2017年8月22日(火)
家族信託のすすめ
先日、ファイナンシャルプランナーの勉強会で、遠藤家族信託法律事務所を主宰する遠藤英嗣先生をお招きし、「FPが知っておく家族信託の仕組み」という題名で家族信託の講義をしていただきました。
家族信託(民事信託、民事家族信託等ともいいます)については、こちらで述べたことがあります。
一言でいうと、高齢者の財産管理などを、信頼のおける家族に信託する、という制度です。
家族に対して高齢者の財産管理や遺産の承継についての既存の制度、すなわち、成年後見制度や遺言制度などの限界を意識し、信託法を用いることで、ご本人、家族の希望に添った財産の管理・承継を目指すものです。

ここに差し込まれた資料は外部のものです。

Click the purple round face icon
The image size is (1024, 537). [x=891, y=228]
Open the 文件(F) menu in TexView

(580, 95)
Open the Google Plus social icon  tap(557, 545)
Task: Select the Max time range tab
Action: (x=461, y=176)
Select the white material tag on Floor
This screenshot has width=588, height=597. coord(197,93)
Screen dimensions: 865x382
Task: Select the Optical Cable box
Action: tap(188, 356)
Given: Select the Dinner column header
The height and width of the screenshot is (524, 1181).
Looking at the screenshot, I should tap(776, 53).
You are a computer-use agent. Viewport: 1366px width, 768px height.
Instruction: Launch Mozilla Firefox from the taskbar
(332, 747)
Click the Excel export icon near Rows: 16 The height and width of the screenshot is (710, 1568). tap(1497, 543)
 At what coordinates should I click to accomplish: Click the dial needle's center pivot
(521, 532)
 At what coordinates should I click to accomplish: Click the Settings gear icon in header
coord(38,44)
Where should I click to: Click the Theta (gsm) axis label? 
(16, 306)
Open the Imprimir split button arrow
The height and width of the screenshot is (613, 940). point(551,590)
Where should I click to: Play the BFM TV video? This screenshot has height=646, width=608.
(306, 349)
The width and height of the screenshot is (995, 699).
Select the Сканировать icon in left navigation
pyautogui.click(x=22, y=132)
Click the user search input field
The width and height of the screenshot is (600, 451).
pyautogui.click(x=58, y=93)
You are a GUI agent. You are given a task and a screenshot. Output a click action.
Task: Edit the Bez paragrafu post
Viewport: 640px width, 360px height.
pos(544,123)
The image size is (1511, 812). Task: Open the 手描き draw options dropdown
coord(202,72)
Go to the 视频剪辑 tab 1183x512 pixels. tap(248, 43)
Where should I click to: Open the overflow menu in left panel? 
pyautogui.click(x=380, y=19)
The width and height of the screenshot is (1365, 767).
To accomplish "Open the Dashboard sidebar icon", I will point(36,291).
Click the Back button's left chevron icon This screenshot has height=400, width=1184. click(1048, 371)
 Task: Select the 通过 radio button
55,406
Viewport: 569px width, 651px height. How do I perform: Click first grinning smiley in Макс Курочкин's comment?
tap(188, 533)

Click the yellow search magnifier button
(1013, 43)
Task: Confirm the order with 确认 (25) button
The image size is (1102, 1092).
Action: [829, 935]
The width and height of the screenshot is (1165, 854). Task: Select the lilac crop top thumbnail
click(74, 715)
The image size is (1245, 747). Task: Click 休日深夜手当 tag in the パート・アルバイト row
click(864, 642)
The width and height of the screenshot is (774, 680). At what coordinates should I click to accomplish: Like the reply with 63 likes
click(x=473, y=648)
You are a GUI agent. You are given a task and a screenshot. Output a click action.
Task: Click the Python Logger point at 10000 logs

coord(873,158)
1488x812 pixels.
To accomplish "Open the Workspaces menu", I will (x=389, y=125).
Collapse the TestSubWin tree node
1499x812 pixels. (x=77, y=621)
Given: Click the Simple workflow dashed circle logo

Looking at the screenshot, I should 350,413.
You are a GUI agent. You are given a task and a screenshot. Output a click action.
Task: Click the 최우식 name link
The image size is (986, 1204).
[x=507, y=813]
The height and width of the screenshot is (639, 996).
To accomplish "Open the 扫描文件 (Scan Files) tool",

新しい財産管理制度として、最近とくに注目されています。
遠藤先生はこの分野を10年ほど前から研究されており、多くの家族信託契約を実際に経験し、著書も出版されるなど、たいへん造詣が深い方です。
貴重な経験や様々な事例をお話しいただき、たいへん興味深い講義でした。
家族のための民事信託の大事なところは、家族のため、という目的を忘れない事であり、信託の基本的部分である資産の管理・活用運用・承継、運用益等の給付だけでなく、身上監護も含めて、あらゆる制度を総合的に考慮すべきとのことでした。
成年後見制度と遺言制度だけでは、不十分であり、信託や任意後見契約等の活用も視野に入れないと、これからは高齢者の方の資産管理のニーズに応えていけません。
たとえば、成年後見人制度は、申請者が親族後見人を希望して後見人候補者として申請しても、希望通りにいかない、という大きなデメリットがあります。
任意後見契約は、この点を回避し、自分の意思で任意後見人を選任できること、会社の役員の資格をはく奪されないこと、などのメリットがあります。
このようなメリットを意識して、信託契約と合わせることで、当事者のニーズに応えることができます。
意思能力がまだ不十分ではない段階であれば、多くの選択肢があり、希望の財産管理・承継方法が選ぶことができます。
老後の安心を得たいと考えている方、既存の後見制度や遺言制度には不満を持っている方は、多くいらっしゃいます。
今後は、相続分野に精通している弁護士が、信託を使って、より使い勝手の良い制度を提案できるように、ならなければいけません。
これからも、信託分野の研究を深め、皆様のお役に立てるよう、情報提供を続けていきます。